ABOUT THIS TASK
Your reply should hold exactly the lines from the one that contains "Not in ? . (91, 743)" through the end of the data. Repeat them word for word.

AVAILABLE DATA

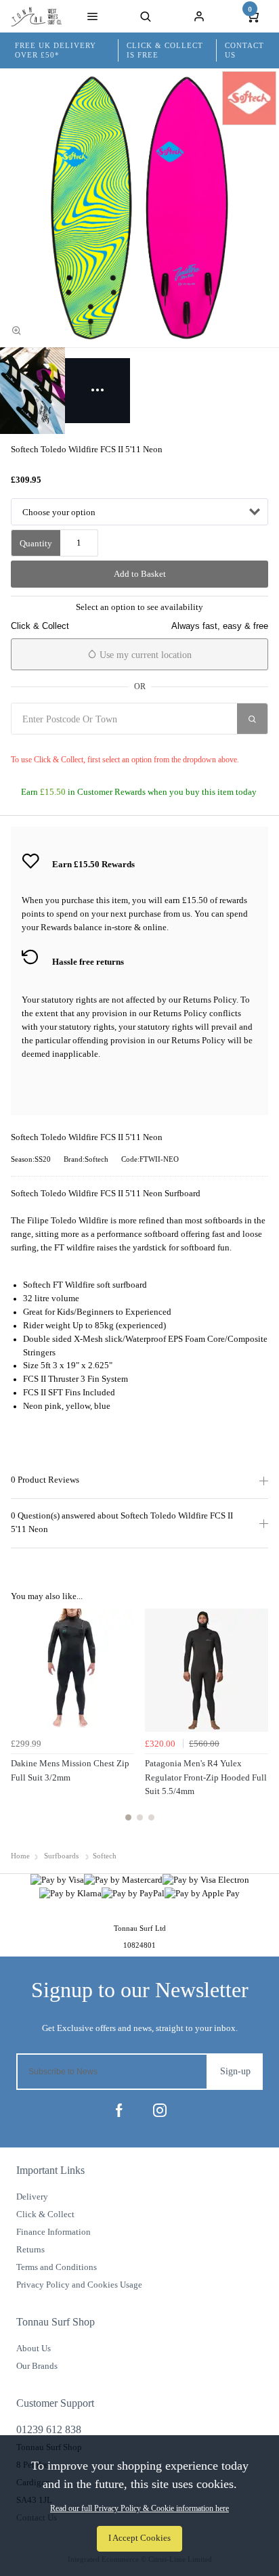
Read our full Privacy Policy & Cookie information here (139, 2508)
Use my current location (144, 655)
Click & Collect (45, 2214)
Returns (30, 2249)
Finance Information (53, 2232)
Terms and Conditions (56, 2267)
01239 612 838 (48, 2429)
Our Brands (37, 2366)
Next (256, 1722)
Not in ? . (91, 743)
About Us (33, 2348)
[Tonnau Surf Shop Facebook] (119, 2110)
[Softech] (249, 98)
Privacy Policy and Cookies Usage (79, 2284)
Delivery (32, 2196)
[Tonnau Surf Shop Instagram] (160, 2110)
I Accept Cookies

WRITTEN RESPONSE
Not in ? . (91, 743)
About Us (33, 2348)
[Tonnau Surf Shop Facebook] (119, 2110)
[Softech] (249, 98)
Privacy Policy and Cookies Usage (79, 2284)
Delivery (32, 2196)
[Tonnau Surf Shop Instagram] (160, 2110)
I Accept Cookies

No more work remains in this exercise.